A winter cold, flu, or virus can throw a serious wrench in your normally fit routine, leaving you bedridden and (eventually) craving a good sweat.
But how do you get back on the bandwagon after an illness passes? How big of a setback did you really take? And how much exercise is too much when you’re first getting back at it? We touched base with Michele Olson, PhD, a professor of exercise science at Auburn University Montgomery to find out.
Things might not be as bad as you think: If you’re flat on your back for a week—assuming you stick to a regular gym routine when you’re healthy—you’ll lose about 30 percent of your fitness, especially your cardio output, says Olson. While this is a bummer, with two to three weeks of training—using the right bounce-back strategy—you should be close to your normal physical fitness again, she says.
So how can you tell if you’re OK to hit the pavement? First and foremost, make sure you haven’t had a fever for at least 48 hours, says Olson, who adds that you should also have a few good night’s sleep under your belt, and no longer have any aches and pains.
“If you’re running a fever, you should not work out,” Olson notes. “The energy needed by your immune system to fight off bacterial infections will be compromised if you exercise.” And this means you’ll invite lingering symptoms to worsen—which could predispose you to more intense issues like mononucleosis or pneumonia, she says. (Not fun.)
So if you truly think you’re in the clear, it’s important to ease back into your regular routine. “When you’ve had an infection, the increased work of your immune system is taxing on the body,” says Olson. Overwhelm an already over-worked bod and you’ll wind up right back in the sack.

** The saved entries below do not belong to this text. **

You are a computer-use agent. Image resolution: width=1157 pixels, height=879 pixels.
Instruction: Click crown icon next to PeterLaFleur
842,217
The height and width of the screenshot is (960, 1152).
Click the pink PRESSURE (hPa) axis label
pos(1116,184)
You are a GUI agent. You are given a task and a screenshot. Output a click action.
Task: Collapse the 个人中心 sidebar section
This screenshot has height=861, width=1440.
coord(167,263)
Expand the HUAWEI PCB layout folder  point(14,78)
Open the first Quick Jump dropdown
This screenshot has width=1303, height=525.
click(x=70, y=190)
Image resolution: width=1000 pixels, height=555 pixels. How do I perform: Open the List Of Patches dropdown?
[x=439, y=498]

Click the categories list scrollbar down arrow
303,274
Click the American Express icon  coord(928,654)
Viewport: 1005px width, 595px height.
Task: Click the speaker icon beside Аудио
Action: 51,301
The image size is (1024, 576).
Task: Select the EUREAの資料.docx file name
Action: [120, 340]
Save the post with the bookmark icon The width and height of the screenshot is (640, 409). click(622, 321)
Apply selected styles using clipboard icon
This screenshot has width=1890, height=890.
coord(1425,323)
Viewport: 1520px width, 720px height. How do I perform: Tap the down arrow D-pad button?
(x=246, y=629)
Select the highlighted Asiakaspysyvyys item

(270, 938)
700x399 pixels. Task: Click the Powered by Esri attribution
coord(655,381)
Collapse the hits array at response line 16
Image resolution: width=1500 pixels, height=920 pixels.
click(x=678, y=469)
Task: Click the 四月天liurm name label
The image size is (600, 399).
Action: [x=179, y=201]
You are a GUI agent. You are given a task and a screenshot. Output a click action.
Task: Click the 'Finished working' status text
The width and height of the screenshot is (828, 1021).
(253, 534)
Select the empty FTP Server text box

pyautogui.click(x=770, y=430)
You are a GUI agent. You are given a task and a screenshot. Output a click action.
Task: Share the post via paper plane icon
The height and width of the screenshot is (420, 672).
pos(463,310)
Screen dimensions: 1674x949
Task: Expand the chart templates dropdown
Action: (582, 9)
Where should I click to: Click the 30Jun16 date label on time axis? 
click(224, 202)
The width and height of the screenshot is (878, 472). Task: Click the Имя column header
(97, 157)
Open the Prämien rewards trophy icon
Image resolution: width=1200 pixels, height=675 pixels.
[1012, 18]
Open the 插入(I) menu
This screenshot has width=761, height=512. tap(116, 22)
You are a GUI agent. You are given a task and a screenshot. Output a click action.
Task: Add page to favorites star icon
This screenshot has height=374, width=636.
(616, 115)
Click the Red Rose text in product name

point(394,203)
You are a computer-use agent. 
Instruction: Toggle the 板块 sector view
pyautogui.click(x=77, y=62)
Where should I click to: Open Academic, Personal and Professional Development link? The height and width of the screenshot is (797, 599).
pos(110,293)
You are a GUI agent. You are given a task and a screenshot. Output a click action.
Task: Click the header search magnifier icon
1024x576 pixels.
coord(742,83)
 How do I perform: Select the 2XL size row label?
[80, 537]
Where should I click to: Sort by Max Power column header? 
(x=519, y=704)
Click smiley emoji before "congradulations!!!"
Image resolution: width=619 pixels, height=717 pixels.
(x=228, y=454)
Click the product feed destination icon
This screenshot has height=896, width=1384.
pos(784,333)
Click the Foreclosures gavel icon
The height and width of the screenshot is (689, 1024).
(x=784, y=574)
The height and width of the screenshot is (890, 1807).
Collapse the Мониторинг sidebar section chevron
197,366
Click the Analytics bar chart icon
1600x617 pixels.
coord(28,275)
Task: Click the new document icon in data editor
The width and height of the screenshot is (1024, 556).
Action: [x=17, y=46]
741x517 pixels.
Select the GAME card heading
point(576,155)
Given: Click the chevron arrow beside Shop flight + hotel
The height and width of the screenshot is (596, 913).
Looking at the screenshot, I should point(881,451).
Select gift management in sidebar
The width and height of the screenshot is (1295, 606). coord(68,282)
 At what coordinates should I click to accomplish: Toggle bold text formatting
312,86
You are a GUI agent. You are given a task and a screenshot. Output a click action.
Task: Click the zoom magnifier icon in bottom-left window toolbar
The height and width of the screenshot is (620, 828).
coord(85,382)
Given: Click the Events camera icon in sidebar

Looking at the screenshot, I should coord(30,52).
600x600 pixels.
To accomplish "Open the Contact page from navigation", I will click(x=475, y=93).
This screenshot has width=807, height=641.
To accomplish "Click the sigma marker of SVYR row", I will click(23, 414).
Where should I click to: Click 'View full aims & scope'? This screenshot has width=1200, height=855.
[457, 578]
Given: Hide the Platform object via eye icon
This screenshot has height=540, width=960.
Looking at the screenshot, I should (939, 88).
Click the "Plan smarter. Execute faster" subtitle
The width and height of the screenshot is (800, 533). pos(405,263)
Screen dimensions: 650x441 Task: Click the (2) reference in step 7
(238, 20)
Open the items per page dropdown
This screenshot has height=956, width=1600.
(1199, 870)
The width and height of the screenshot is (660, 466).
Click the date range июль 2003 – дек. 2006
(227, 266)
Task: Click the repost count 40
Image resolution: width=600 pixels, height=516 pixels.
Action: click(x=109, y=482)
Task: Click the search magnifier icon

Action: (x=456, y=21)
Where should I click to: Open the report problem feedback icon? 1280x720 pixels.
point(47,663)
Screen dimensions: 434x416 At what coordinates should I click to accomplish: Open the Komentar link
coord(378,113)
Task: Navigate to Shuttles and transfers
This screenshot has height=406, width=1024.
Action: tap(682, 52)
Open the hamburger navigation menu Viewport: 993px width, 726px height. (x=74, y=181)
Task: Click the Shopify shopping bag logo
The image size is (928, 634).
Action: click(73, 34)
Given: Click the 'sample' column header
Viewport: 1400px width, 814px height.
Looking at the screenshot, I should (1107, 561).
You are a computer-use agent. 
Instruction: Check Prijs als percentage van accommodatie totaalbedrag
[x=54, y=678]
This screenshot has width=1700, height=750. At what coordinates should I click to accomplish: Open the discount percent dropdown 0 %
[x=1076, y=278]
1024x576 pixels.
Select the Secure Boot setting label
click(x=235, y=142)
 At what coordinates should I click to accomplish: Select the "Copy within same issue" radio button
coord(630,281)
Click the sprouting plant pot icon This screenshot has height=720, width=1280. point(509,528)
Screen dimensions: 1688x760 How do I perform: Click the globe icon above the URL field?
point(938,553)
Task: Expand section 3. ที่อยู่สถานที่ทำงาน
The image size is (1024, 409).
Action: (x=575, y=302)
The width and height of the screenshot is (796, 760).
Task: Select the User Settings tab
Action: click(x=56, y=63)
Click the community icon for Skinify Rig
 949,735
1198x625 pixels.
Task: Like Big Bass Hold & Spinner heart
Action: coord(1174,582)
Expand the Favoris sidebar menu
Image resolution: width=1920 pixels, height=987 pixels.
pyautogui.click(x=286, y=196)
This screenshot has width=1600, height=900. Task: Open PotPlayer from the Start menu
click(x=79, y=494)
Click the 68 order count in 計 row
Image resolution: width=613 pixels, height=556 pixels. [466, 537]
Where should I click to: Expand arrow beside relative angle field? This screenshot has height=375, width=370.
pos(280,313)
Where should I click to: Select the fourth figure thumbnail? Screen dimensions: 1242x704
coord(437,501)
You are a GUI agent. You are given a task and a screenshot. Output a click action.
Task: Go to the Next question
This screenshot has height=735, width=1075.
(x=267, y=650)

As for where to start, Olson suggests light cardio then resistance training. “It’s important to make sure your oxygen delivery system is intact so that when you do resistance training, your muscles will get the oxygen,” she says. But if you’re a yogi (and your body is familiar with the practice), you should be OK returning to the studio with a light class, since the exercise is less demanding and often moves at a moderate cardio pace, she adds.
The bottom line: Don’t naively assume you can go back to 100 percent right away. “Do about 70 percent of what you were doing,” suggests Olson. Reducing your weights and cardio output by 30 percent for a few days will make up for the loss in fitness while you were sick. So build back slowly, even if you’re tempted to push harder. Don’t worry, eventually, two miles won’t feel like 10 anymore.